Data shown section start

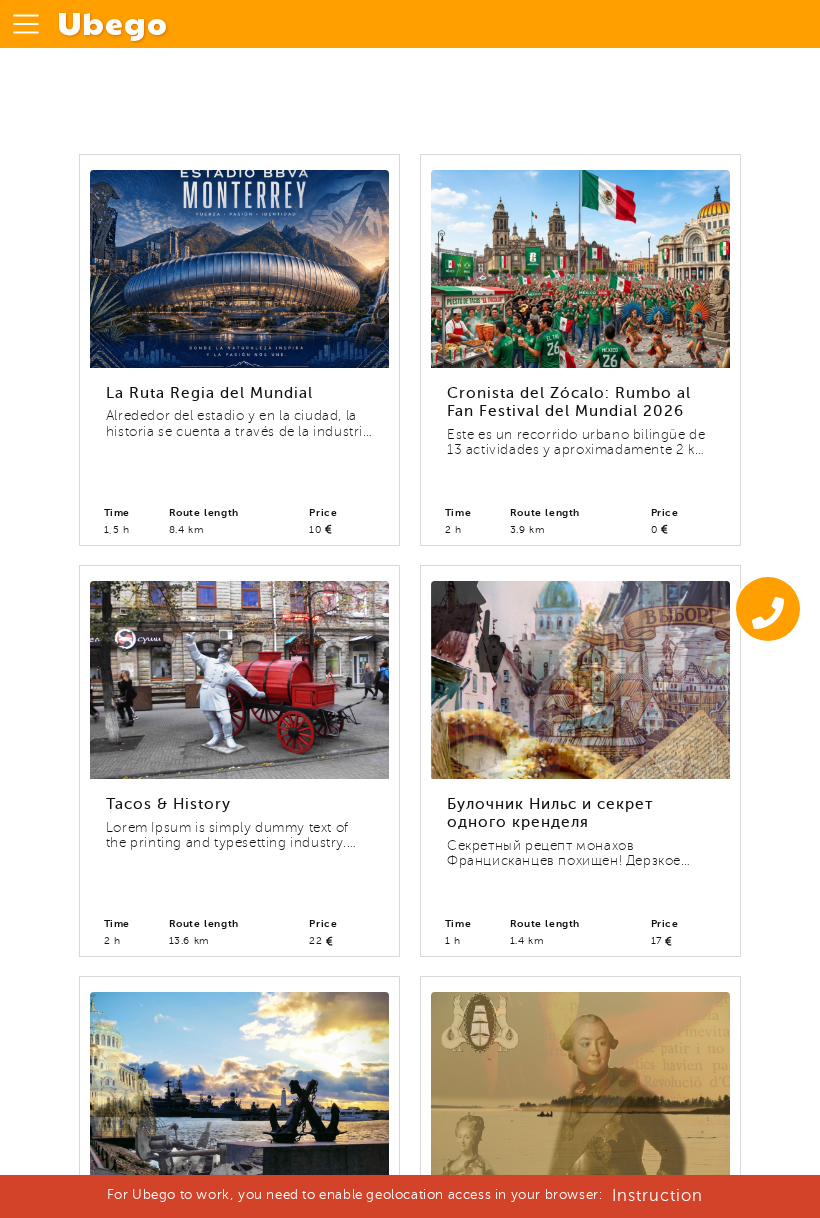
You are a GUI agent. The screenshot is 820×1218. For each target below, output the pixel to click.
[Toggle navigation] (26, 24)
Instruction (657, 1195)
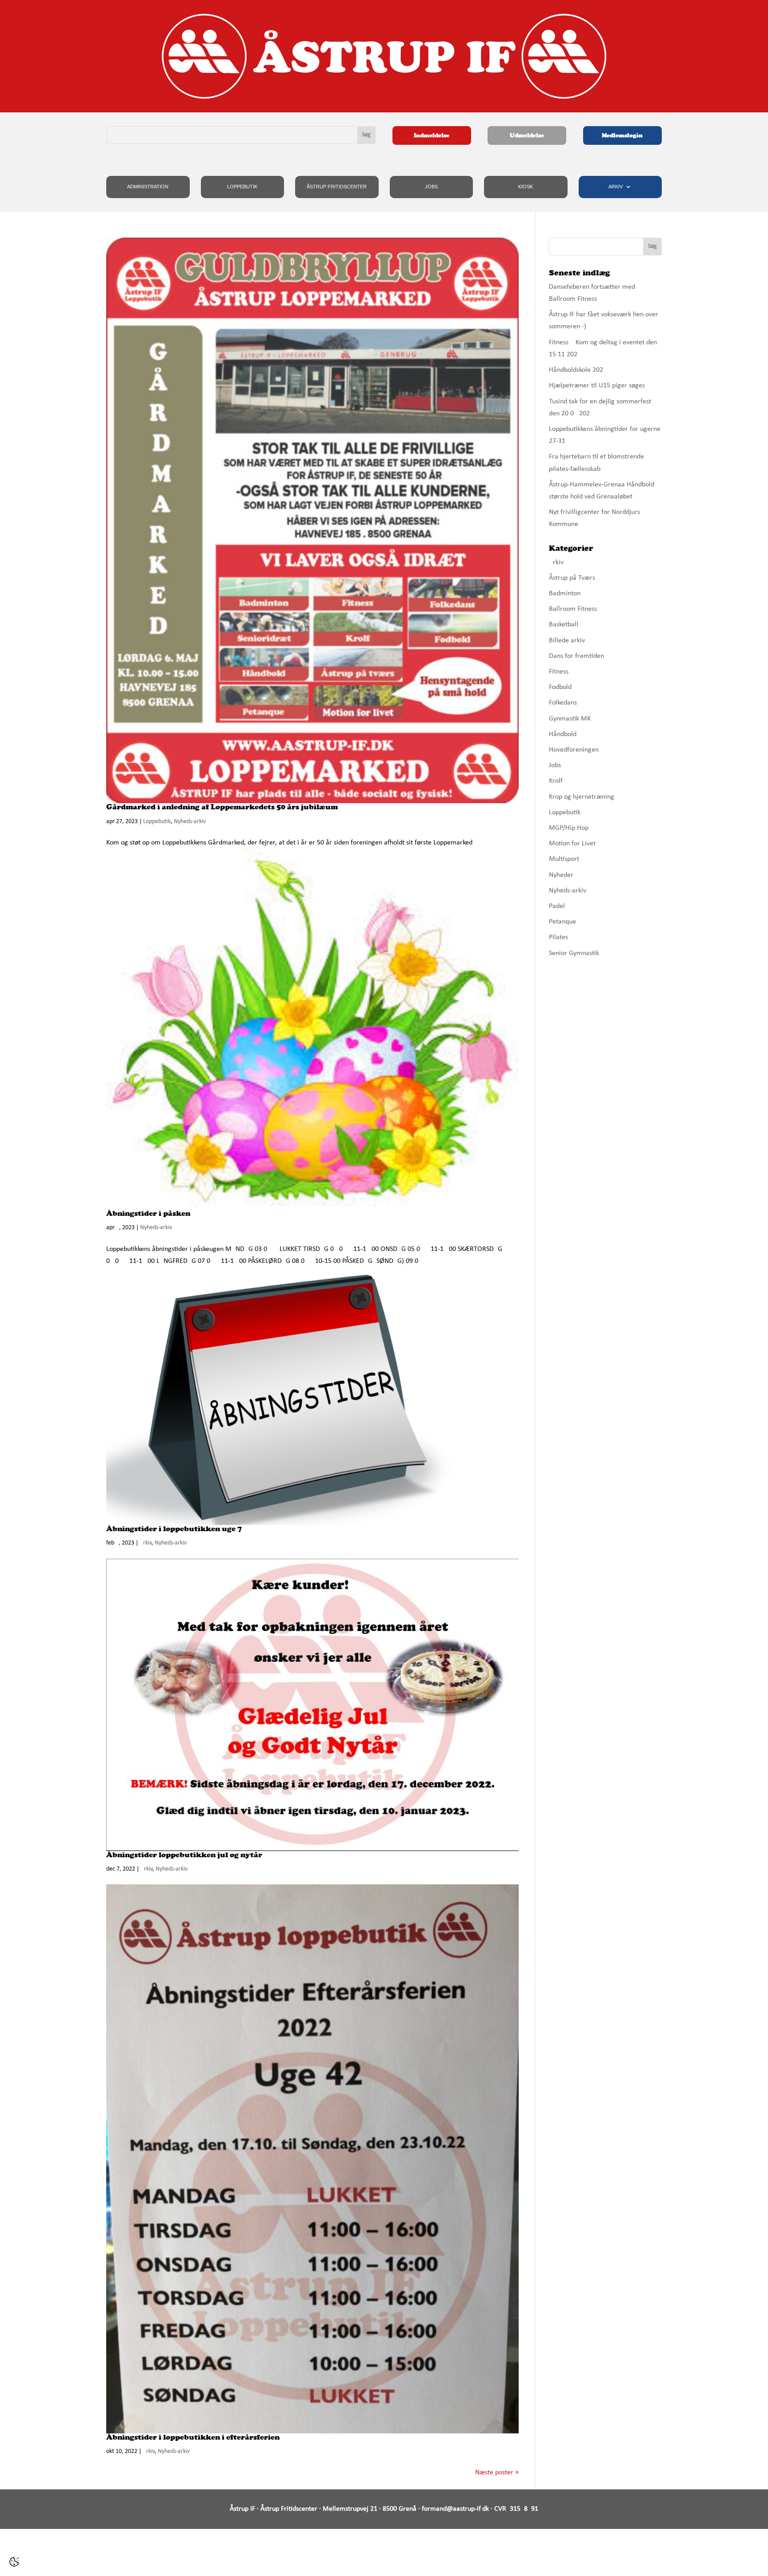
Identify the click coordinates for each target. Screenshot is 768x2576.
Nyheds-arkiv (190, 821)
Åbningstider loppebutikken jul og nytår (184, 1854)
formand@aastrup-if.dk (455, 2508)
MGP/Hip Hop (568, 828)
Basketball (563, 624)
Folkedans (563, 702)
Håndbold (562, 734)
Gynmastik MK (570, 718)
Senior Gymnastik (574, 953)
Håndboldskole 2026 (578, 370)
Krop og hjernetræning (581, 796)
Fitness (558, 671)
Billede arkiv (567, 640)
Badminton (564, 593)
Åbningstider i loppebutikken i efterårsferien (193, 2437)
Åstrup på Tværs (572, 577)
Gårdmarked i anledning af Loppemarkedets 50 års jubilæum (222, 806)
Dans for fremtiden (576, 656)
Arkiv (615, 186)
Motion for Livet (572, 843)
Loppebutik (242, 186)
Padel (557, 906)
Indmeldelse (431, 135)
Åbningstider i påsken (148, 1213)
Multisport (564, 859)
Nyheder (561, 875)
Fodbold (560, 687)
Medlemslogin (622, 135)
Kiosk (525, 186)
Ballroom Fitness (573, 609)
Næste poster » (497, 2472)
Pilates (558, 937)
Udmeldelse (527, 135)
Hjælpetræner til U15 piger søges (597, 385)
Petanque (562, 921)
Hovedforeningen (574, 749)
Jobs (431, 186)
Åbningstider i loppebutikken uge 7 (174, 1528)
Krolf (556, 780)
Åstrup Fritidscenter (337, 186)
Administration (147, 186)
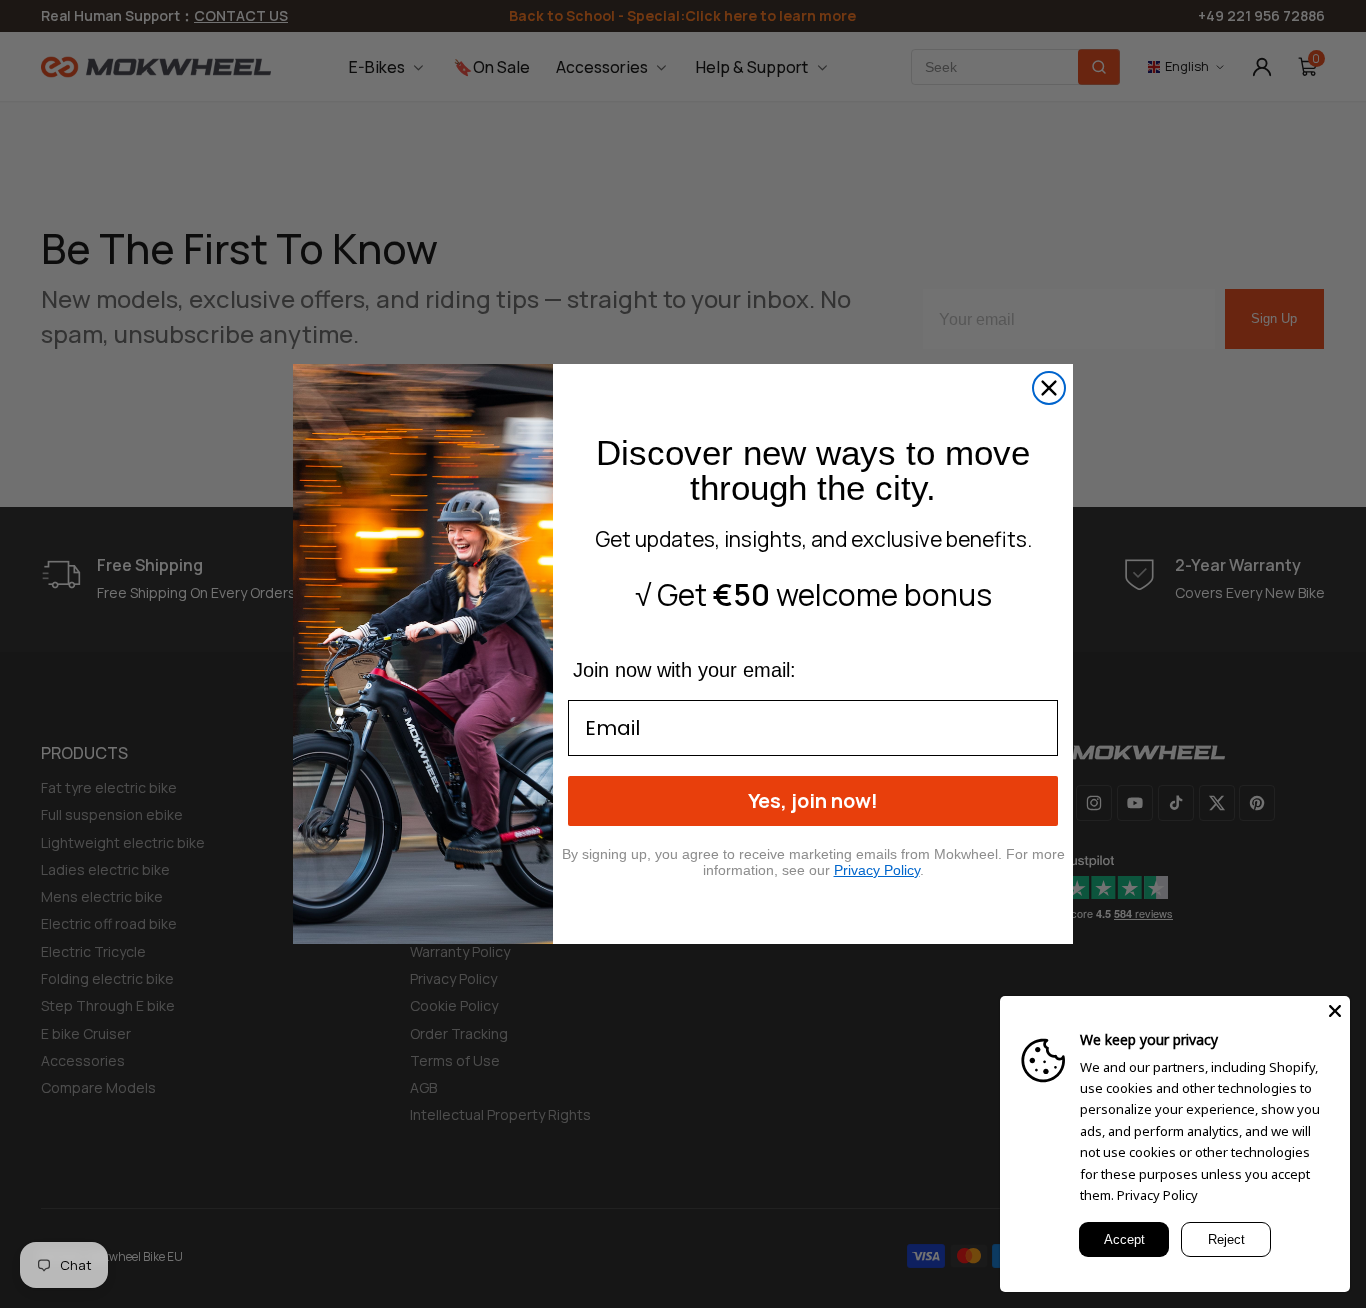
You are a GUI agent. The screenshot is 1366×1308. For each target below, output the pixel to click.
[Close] (1335, 1011)
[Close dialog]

Data shown section end

What the exercise asks
Only the lines from the one with "Badminton (564, 593)" through the end of the data, both ends included, should be written out exactly, and no pictures should appear.

Response area
Badminton (564, 593)
Åbningstider i loppebutikken i efterårsferien (193, 2437)
Åstrup på Tværs (572, 577)
Gårdmarked i anledning af Loppemarkedets 50 års jubilæum (222, 806)
Dans for fremtiden (576, 656)
Arkiv (615, 186)
Motion for Livet (572, 843)
Loppebutik (242, 186)
Padel (557, 906)
Indmeldelse (431, 135)
Åbningstider i påsken (148, 1213)
Multisport (564, 859)
Nyheder (561, 875)
Fodbold (560, 687)
Medlemslogin (622, 135)
Kiosk (525, 186)
Ballroom Fitness (573, 609)
Næste poster » (497, 2472)
Pilates (558, 937)
Udmeldelse (527, 135)
Hjælpetræner til U15 piger søges (597, 385)
Petanque (562, 921)
Hovedforeningen (574, 749)
Jobs (431, 186)
Åbningstider i loppebutikken uge 7 (174, 1528)
Krolf (556, 780)
Åstrup Fritidscenter (337, 186)
Administration (147, 186)
You are a GUI agent. The screenshot is 1366×1308. For each target below, output the pixel to click.
[Close] (1335, 1011)
[Close dialog]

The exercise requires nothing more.